At the time of my first reading I had recently become a consultant and trainer working with professionals on their business presentations. Within the field, there was no good explanation for the almost universal anxiety of public speaking. When I read The Songlines I was looking for answers. I did a lot of research on this idea in the years that followed, used the text often in my consulting and coaching work, and came to appreciate it more and more over the years. The Songlines led me to the thinking and writing of the Sociobiologist Edward O. Wilson, his work on the nature of phobias, and to the thinking and writing of many others in sociobiology and related fields. I hope you are smiling. I’m guessing you read Wilson’s pre-1989 work — much of it came out in the 1970s and early 80s. But I was half a generation behind you, and I found him because of The Songlines. You sent me on that search.
I found and explored the concept of primal learning. I was able to understand and share with clients how standing apart from a group, all eyes on you, triggered the fight, flight, or flee response. I knew and could explain what that response does to the body and how to manage and minimize it.
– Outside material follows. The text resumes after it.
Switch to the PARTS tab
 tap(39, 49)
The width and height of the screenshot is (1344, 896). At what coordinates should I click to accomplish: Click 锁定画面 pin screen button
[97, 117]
This was real, practical, and valuable information for many.
Of all the things I learned from The Songlines, one still stands out because of the punch in the gut you gave me when I read it: “Visitors to a baby ward in hospital are often surprised by the silence. Yet if the mother really has abandoned her child, its only chance of survival is to shut its mouth.”
I gave birth to my only child, a girl, five years after you left us. Against the advice of others, (“Just shut the door and let her cry herself to sleep. She has to learn.”), she was with me almost all the time. She slept in my bed, not her crib, and she traveled in a sling, not a stroller, until she could do all her own walking. She is now almost the age I was when I read The Songlines for the first time and is walking through her life with confidence and an open mind.
Since I found The Songlines I have read much of your other work. I wish you had written more. The short bio in The Songlines just said you “died outside Nice, France, on January 17, 1989.” I assumed that “outside” meant in an accident on a road, which seemed comforting to me somehow. Last week I learned more of your story. I lived and worked in San Francisco during the second half of the 1980s, saw the devastation, and lost friends and coworkers. I now know better what you went through when leaving us, and it breaks my heart. But Bruce, you rocked my world and made it better.